GPU register file virtualization

Abstract

To support massive number of parallel thread contexts, Graphics Processing Units (GPUs) use a huge register file, which is responsible for a large fraction of GPU's total power and area. The conventional belief is that a large register file is inevitable for accommodating more parallel thread contexts, and technology scaling makes it feasible to incorporate ever increasing size of register file. In this paper, we demonstrate that the register file size need not be large to accommodate more threads context. We first characterize the useful lifetime of a register and show that register lifetimes vary drastically across various registers that are allocated to a kernel. While some registers are alive for the entire duration of the kernel execution, some registers have a short lifespan.

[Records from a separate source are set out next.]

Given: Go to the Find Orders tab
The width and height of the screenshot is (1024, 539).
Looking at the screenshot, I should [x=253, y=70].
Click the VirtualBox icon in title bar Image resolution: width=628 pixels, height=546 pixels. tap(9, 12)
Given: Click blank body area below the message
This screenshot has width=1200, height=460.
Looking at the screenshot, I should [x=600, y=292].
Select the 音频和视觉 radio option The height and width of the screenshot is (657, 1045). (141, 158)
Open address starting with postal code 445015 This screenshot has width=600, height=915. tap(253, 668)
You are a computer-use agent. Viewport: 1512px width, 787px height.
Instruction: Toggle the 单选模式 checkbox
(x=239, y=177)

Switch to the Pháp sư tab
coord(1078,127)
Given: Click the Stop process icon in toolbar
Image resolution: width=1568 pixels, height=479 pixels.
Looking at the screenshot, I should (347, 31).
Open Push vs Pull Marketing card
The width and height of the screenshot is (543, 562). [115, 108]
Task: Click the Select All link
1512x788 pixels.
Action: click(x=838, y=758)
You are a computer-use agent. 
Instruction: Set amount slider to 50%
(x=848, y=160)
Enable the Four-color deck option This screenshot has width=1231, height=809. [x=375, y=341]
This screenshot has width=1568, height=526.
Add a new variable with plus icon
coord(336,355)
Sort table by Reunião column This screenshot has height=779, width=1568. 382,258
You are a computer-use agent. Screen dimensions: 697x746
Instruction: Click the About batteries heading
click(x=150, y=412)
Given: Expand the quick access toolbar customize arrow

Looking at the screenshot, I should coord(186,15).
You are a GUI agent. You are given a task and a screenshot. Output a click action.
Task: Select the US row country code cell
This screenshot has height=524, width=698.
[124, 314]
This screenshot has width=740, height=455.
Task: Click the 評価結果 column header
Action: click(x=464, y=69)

We propose GPU register file virtualization that allows multiple warps to share physical registers. Since warps may be scheduled for execution at different points in time, we propose to proactively release dead registers from one warp and re-allocate them to a different warp that may occur later in time, thereby reducing the needless demand for physical registers. By using register virtualization, we shrink the architected register space to a smaller physical register space. By under-provisioning the physical register file to be smaller than the architected register file we reduce dynamic and static power consumption. We then develop a new register throttling mechanism to run applications that exceed the size of the under-provisioned register file without any deadlock. Our evaluation shows that even after halving the architected register file size using our proposed GPU register file virtualization applications run successfully with negligible performance overhead.